TASK OBJECTIVE: Below is a listing; repeat exactly the lines from the one containing "Open the pink star extension icon" to the one containing "Click the X icon for Grinder Included", both included.

SUPPLIED DATA:
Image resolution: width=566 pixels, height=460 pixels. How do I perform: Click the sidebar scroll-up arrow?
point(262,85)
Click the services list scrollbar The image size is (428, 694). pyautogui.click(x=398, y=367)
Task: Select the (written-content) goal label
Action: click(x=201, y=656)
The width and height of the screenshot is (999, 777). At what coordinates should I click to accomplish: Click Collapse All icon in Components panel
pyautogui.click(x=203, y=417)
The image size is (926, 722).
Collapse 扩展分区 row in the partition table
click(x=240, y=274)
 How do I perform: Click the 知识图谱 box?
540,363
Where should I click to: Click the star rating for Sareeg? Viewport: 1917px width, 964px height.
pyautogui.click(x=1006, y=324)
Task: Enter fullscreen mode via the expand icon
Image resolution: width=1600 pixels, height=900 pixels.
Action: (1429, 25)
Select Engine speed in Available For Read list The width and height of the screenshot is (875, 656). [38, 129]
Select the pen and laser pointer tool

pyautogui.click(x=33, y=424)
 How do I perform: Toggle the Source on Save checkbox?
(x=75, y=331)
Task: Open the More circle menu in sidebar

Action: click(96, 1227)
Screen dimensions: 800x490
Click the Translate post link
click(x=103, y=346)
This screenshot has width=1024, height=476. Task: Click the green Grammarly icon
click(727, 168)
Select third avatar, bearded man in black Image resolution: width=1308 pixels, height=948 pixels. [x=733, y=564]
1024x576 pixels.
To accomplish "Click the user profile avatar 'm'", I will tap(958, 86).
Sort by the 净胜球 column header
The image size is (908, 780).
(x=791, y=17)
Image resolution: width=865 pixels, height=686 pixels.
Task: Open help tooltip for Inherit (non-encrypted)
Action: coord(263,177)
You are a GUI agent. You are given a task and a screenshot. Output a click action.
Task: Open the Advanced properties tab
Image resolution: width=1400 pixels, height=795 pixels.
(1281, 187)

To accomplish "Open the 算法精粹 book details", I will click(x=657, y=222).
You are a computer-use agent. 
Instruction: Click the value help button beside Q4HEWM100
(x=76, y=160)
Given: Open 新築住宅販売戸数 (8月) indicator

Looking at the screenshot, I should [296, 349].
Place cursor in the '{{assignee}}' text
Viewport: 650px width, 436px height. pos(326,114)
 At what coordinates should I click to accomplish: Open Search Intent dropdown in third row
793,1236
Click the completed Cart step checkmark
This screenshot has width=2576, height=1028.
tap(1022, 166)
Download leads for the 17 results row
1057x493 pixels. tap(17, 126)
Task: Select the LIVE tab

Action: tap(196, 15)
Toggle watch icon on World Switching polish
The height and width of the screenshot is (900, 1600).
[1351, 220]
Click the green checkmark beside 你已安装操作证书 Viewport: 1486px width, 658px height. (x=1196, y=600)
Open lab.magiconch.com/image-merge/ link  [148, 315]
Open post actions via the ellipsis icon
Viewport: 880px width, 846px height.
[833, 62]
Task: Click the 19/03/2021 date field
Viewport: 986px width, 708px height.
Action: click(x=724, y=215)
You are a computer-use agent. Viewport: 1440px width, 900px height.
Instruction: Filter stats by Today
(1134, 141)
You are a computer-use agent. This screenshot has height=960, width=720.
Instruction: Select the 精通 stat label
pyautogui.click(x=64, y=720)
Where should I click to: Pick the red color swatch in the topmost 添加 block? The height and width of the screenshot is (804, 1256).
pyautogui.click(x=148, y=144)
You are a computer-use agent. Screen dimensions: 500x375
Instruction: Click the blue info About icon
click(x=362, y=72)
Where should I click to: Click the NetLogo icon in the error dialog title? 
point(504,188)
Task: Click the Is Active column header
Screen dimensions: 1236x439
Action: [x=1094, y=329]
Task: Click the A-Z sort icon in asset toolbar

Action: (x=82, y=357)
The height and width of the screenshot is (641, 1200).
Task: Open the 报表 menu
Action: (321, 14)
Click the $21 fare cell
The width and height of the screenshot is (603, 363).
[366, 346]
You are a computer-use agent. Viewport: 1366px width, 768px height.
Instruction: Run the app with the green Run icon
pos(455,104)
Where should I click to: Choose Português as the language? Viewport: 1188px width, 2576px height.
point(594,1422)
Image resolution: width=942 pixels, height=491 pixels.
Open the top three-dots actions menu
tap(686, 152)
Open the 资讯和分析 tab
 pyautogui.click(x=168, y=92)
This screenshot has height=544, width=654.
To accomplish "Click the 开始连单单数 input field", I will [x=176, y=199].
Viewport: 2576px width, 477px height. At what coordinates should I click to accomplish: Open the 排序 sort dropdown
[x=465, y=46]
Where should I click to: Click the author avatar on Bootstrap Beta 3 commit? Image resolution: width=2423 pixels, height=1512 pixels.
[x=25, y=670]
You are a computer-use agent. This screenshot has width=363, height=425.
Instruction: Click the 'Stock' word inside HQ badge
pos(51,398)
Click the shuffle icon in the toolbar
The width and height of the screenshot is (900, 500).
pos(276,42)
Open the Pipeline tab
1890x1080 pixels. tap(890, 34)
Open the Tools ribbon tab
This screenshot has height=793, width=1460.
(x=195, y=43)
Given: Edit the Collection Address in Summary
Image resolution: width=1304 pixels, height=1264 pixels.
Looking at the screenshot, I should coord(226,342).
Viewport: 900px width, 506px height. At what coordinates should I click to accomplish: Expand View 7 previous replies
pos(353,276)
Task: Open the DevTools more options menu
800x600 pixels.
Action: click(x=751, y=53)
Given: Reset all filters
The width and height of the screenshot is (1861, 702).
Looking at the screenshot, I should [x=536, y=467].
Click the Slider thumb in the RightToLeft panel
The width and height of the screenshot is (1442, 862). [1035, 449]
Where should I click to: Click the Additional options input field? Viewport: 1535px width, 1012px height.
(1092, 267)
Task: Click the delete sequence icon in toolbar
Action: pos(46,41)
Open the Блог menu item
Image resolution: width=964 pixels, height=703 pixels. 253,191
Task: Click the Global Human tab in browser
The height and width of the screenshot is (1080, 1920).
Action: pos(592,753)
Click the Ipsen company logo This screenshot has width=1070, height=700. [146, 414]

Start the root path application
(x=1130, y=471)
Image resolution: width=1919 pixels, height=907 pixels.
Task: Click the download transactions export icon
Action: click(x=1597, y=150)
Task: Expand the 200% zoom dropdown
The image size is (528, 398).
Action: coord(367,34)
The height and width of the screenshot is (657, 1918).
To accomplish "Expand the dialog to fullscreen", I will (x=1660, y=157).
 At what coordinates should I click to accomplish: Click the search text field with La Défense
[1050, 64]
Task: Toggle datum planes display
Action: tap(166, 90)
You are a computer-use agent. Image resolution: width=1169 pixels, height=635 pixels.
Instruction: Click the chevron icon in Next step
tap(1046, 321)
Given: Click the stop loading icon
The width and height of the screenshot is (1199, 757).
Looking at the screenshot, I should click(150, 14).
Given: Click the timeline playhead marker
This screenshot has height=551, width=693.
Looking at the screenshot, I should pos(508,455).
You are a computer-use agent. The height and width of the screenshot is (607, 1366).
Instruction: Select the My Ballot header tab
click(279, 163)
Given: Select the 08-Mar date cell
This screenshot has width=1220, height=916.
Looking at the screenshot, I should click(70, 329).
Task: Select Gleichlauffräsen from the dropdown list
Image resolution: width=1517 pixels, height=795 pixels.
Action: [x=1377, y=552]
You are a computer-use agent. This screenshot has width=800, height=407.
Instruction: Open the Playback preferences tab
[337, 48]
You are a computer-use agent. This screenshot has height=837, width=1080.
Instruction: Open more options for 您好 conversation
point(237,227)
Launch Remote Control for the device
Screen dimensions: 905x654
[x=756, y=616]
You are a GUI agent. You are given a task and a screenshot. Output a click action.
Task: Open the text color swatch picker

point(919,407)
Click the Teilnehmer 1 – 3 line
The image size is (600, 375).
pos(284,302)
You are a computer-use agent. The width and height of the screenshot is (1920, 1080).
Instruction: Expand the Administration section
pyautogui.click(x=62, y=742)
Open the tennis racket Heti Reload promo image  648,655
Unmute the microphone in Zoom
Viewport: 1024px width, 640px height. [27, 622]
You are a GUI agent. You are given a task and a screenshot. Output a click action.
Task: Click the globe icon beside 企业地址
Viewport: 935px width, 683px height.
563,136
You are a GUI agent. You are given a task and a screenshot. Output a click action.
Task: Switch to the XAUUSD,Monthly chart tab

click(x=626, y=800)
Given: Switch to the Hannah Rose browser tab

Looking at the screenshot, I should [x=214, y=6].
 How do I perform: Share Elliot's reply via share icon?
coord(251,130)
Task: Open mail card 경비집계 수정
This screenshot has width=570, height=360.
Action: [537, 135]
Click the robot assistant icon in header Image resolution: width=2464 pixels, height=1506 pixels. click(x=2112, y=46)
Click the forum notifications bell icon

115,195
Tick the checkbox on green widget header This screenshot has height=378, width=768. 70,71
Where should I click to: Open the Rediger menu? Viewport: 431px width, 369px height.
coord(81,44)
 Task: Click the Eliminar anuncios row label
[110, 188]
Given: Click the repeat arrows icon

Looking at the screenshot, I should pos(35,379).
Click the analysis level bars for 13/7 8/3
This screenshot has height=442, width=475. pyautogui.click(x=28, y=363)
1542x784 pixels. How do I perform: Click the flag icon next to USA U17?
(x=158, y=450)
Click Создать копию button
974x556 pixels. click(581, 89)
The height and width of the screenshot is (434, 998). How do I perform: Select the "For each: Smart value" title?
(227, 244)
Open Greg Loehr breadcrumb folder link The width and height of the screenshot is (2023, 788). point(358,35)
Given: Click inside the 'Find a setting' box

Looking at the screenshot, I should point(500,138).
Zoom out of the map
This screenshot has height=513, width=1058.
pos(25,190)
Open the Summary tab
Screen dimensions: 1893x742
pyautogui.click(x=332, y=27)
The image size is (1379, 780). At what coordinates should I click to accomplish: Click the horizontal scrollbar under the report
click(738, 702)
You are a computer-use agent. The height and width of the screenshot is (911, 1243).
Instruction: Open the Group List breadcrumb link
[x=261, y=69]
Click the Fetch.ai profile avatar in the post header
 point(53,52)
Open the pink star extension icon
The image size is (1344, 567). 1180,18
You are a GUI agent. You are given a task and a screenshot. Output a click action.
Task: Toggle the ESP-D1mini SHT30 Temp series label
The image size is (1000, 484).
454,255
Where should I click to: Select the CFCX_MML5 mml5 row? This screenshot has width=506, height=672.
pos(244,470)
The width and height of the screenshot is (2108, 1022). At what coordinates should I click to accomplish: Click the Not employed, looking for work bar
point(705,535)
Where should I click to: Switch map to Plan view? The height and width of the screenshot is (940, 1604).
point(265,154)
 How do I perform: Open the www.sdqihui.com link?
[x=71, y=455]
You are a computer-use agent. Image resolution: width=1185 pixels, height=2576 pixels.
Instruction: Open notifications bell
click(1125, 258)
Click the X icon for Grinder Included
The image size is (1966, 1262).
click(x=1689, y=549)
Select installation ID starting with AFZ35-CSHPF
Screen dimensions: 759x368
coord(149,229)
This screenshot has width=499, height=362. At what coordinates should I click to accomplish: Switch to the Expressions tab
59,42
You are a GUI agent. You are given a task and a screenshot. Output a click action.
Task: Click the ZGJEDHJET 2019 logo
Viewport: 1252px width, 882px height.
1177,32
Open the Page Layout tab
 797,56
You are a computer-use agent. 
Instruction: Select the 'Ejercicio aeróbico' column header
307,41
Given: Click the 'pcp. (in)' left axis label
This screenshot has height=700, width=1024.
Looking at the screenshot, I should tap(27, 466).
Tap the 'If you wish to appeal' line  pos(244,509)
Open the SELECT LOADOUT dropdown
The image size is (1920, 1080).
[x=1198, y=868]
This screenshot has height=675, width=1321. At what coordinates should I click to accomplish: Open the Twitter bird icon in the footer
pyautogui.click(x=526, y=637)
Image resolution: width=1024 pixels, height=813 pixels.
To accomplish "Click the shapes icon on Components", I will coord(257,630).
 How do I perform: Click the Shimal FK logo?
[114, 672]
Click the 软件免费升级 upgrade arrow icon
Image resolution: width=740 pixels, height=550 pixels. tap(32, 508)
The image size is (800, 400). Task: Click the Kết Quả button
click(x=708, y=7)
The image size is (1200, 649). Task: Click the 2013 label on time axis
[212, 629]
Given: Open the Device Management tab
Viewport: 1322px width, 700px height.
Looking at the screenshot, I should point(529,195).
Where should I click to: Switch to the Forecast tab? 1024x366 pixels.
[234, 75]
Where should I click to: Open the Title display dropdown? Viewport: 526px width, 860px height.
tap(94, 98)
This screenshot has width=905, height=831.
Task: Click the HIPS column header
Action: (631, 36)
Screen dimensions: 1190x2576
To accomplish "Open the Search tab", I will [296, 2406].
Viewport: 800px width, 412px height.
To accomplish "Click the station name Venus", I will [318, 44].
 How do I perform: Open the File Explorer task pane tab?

ANSWER TO THIS EXERCISE:
Open the pink star extension icon
The image size is (1344, 567). 1180,18
You are a GUI agent. You are given a task and a screenshot. Output a click action.
Task: Toggle the ESP-D1mini SHT30 Temp series label
The image size is (1000, 484).
454,255
Where should I click to: Select the CFCX_MML5 mml5 row? This screenshot has width=506, height=672.
pos(244,470)
The width and height of the screenshot is (2108, 1022). At what coordinates should I click to accomplish: Click the Not employed, looking for work bar
point(705,535)
Where should I click to: Switch map to Plan view? The height and width of the screenshot is (940, 1604).
point(265,154)
 How do I perform: Open the www.sdqihui.com link?
[x=71, y=455]
You are a computer-use agent. Image resolution: width=1185 pixels, height=2576 pixels.
Instruction: Open notifications bell
click(1125, 258)
Click the X icon for Grinder Included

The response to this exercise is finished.